The employee said GijimaAst had initiated the retrenchment process and workers who were affected would need to leave the company by the end of July.

Jonas Bogoshi, GijimaAst CEO, said the retrenchments were a realignment of the business to reflect the effect of the recession on the company, and its new focus.

Until two weeks ago, the company was hard at work on the home affairs contract to build a paperless, high-tech security system to process identification, work permits, visas and other international travel documents faster. The ultimate goal was to limit the chances of manipulation of the process by people.

At a high-level meeting in Pretoria two months ago the two sides sat around a table. Key representatives for Gijima: executive chairperson Robert Gumede and Bogoshi. Key representatives for home affairs: minister Nkosazana Dlamini-Zuma and director-general Mkuseli Apleni.

With the World Cup looming, the meeting was tense.

Gijima promised to deliver a visa processing system at 34 points of entry into the country.

It also promised to deliver a visa application system in nine missions in countries that were expected to provide the most visitors to South Africa.

This was scheduled to be done by the beginning of next month.

At a second meeting later in February the wheels came off. A source close to the department said Gijima told the minister it would be able to deliver its systems to only 12 points of entry and three foreign missions.

A source with knowledge of the negotiations said that decision was mutual, because the 12 points of entry covered 93% of points of entry and 87% of missions expected at the Cup.

After this, Dlamini-Zuma approached cabinet to seek permission to get out of the GijimaAst contract or declare it invalid.

Bogoshi did not comment about the cancellation, pending its legal challenge to enforce the contract which contributed 15% of GijimaAst's revenue.

He said the home affairs contract was managed by a team of 160 highly skilled workers, some of whom were contract employees.

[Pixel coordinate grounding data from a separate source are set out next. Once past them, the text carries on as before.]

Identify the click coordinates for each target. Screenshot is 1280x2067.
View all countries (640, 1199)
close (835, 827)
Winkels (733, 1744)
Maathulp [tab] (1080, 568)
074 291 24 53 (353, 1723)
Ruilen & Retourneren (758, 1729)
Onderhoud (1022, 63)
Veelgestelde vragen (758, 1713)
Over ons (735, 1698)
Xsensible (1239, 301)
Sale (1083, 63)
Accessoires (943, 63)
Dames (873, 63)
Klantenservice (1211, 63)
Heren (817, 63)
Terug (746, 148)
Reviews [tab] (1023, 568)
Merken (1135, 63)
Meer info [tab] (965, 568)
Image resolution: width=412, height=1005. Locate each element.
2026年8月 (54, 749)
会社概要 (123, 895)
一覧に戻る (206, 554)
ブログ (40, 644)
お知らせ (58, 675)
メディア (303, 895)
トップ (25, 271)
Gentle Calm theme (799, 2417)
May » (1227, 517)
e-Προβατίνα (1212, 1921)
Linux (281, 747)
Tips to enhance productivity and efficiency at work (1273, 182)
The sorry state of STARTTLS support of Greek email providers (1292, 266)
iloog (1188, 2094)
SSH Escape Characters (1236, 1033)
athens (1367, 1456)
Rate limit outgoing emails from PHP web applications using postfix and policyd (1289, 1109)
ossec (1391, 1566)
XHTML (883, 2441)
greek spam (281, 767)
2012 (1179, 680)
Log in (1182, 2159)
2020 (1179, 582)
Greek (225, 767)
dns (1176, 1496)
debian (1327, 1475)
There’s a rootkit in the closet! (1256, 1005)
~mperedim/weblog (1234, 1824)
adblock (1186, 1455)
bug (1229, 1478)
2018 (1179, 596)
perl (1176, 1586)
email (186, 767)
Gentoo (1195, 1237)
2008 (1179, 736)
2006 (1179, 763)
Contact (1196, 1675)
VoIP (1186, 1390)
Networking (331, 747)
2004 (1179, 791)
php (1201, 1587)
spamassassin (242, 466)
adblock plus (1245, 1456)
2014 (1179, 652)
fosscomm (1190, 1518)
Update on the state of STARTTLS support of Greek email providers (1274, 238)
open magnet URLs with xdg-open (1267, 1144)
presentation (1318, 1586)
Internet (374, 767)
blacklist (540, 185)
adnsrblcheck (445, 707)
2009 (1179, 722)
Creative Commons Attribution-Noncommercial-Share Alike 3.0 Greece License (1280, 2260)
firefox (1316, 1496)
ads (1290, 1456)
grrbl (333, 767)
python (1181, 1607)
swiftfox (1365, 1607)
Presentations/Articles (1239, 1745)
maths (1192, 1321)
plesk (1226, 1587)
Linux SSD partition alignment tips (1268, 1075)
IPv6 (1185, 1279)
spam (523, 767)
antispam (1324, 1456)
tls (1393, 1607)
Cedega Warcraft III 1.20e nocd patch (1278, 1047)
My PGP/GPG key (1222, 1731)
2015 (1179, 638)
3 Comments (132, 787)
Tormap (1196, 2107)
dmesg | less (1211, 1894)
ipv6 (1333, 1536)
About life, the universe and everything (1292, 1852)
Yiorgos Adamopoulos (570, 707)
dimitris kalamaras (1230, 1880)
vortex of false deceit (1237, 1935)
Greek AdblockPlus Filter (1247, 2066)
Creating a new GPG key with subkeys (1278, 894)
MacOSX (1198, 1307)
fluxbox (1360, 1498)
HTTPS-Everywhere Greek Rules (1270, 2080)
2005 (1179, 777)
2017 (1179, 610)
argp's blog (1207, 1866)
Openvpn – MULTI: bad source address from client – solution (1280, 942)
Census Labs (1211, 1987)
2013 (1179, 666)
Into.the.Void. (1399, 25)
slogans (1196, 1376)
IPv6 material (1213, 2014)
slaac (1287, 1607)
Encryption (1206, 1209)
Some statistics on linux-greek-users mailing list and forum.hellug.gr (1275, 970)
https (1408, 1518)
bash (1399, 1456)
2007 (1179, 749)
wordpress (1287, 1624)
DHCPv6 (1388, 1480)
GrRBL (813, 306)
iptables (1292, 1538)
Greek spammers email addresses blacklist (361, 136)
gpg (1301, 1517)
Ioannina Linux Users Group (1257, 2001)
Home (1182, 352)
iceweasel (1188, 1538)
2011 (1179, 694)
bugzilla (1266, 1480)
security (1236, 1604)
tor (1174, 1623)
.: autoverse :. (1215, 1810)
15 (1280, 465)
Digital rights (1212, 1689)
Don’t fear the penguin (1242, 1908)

He said some of the company's full-time employees could be absorbed into other parts of the business should GijimaAst lose the contract.

The source added that the main reason the contract did not run smoothly was that the department was ill prepared to handle a project of such magnitude.

The department's premises were also not purpose-built for the main operating platform, and it lacked the staff to effectively monitor and implement systems with Gijima, the source said.

State lawyers are negotiating for the department, while GijimaAst has engaged its own lawyers, Brian Kahn Attorneys.

Bogoshi and some of his top executives have had a busy week talking to their shareholders, partners and major clients to update them on the process and placate them.

He remained upbeat about the prospects for the business.

"We believe the industry will be flat this year and start to grow from next year. We have a healthy pipeline of projects that will carry us through," he said, adding that 90 of the top 100 JSE companies were GijimaAst's clients.

Home affairs has asked the SA Revenue Service (Sars) to take over that part of the project which relates to the facilitation of tourists' entry into South Africa for the World Cup starting in June.

Sars has appointed 10 IT firms to deliver on the project.